▼▼▼
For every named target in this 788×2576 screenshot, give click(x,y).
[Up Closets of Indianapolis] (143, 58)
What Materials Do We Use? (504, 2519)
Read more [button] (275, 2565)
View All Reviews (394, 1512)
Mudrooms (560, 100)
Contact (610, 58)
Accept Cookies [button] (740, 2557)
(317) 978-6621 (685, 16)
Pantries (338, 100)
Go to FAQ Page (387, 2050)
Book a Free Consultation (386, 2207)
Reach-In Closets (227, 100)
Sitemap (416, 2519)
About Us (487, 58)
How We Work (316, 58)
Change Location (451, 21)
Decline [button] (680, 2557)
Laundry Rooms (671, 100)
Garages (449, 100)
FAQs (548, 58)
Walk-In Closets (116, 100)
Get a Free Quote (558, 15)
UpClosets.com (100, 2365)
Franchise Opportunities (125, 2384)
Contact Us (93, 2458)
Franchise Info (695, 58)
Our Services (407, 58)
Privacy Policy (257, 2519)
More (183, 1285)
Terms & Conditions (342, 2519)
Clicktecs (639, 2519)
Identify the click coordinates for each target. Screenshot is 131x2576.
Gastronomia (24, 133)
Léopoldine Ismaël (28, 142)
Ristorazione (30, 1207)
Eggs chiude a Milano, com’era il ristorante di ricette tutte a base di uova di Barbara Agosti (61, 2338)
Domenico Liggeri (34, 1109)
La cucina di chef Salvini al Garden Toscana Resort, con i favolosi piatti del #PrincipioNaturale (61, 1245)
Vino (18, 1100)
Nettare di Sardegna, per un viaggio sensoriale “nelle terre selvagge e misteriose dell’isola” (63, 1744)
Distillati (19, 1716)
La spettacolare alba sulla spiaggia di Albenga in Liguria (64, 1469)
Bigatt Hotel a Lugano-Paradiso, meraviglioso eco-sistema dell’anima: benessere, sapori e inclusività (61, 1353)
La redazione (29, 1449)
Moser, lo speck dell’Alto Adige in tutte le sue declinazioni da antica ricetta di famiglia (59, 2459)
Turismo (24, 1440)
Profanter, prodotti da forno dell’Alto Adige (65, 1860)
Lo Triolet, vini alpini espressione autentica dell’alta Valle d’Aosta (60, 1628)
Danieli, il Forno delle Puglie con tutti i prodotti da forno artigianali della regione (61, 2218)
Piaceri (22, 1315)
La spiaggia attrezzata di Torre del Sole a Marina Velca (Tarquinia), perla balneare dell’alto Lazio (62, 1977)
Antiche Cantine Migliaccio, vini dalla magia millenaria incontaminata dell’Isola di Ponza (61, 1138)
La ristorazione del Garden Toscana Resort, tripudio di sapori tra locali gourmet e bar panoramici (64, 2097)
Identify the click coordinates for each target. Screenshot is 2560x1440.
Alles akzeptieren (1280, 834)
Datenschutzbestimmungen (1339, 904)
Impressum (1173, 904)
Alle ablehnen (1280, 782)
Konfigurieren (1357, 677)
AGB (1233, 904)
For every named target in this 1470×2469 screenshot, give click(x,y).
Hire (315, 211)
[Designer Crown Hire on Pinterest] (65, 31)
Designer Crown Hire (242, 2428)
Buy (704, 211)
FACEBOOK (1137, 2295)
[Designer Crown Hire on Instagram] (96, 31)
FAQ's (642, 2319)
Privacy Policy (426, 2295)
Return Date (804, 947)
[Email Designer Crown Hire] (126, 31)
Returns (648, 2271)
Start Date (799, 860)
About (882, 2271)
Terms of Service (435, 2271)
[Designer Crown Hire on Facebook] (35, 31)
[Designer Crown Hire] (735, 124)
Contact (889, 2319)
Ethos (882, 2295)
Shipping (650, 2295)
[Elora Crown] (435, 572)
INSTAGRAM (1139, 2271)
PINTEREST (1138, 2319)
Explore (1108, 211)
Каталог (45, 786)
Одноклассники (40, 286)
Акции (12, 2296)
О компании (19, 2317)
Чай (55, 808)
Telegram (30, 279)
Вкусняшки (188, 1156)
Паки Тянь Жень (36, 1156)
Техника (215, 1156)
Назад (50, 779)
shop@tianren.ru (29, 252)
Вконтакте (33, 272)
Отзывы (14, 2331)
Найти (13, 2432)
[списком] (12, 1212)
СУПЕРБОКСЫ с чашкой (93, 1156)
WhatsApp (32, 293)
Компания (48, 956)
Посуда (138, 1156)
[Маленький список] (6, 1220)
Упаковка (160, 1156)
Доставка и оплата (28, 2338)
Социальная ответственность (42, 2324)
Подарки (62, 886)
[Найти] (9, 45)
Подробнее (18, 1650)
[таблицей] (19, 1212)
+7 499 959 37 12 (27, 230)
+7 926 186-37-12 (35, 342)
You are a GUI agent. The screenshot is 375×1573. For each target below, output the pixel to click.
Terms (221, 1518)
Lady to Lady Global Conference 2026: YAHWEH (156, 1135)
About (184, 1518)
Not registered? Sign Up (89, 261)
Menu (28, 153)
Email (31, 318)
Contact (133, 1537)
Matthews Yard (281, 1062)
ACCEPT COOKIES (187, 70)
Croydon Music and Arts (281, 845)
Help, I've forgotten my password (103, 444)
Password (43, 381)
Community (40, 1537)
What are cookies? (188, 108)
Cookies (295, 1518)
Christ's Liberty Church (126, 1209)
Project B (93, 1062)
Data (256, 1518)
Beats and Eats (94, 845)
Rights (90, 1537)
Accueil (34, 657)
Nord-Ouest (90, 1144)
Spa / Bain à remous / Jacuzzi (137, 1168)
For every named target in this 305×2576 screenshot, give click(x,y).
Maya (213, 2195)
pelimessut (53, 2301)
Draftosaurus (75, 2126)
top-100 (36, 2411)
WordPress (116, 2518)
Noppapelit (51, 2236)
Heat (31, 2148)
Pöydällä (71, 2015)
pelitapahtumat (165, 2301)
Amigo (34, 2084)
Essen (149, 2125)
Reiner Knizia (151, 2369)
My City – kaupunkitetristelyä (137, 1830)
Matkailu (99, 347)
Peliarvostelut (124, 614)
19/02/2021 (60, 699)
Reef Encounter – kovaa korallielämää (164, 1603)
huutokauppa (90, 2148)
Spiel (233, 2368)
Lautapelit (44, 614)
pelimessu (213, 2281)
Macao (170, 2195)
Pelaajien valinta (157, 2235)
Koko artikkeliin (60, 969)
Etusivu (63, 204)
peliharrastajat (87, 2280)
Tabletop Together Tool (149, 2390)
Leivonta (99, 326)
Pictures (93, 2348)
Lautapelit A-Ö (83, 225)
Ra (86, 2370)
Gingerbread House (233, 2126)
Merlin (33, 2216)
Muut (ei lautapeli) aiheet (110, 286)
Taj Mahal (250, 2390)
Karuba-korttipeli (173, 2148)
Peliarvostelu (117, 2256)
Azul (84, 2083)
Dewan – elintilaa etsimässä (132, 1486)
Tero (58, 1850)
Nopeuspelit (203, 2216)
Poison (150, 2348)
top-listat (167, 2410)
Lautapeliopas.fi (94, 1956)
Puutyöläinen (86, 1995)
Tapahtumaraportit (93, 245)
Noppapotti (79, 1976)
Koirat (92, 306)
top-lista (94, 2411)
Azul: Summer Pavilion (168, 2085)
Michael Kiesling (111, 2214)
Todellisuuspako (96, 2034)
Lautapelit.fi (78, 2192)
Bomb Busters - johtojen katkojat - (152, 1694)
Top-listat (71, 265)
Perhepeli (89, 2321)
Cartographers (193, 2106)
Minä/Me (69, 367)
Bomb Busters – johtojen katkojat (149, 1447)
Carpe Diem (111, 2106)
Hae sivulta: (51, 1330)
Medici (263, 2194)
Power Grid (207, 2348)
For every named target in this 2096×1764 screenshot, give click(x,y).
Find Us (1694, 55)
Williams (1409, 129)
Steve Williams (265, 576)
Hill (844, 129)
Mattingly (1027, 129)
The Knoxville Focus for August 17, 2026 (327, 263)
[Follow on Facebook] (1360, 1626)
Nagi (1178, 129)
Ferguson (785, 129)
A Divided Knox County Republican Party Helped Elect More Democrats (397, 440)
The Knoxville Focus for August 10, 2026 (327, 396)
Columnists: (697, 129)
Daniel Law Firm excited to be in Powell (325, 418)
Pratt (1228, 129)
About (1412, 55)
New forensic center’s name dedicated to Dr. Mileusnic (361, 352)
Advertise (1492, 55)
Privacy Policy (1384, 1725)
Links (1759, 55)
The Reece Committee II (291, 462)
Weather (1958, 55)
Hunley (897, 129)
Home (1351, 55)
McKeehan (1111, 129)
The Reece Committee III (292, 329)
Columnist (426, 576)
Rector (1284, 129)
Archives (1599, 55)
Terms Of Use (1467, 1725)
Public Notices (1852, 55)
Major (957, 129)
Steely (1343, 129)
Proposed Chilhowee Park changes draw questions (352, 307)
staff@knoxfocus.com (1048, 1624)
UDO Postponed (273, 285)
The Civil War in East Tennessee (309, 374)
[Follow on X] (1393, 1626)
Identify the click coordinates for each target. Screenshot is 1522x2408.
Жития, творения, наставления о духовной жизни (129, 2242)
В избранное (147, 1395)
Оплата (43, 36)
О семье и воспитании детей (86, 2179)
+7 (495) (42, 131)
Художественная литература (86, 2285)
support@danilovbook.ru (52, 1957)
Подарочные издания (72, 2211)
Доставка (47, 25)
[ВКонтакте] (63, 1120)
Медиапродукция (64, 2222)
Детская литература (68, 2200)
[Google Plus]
▲▲▲
— WHAT NEEDS TO BE DONE —
Send back exactly the lines of the listing above starting at the one with "Accueil (34, 657)" and ending at the one with "Matkailu (99, 347)", inclusive, and no others.

— RESPONSE —
Accueil (34, 657)
Nord-Ouest (90, 1144)
Spa / Bain à remous / Jacuzzi (137, 1168)
For every named target in this 305×2576 screenshot, give click(x,y).
Maya (213, 2195)
pelimessut (53, 2301)
Draftosaurus (75, 2126)
top-100 (36, 2411)
WordPress (116, 2518)
Noppapelit (51, 2236)
Heat (31, 2148)
Pöydällä (71, 2015)
pelitapahtumat (165, 2301)
Amigo (34, 2084)
Essen (149, 2125)
Reiner Knizia (151, 2369)
My City – kaupunkitetristelyä (137, 1830)
Matkailu (99, 347)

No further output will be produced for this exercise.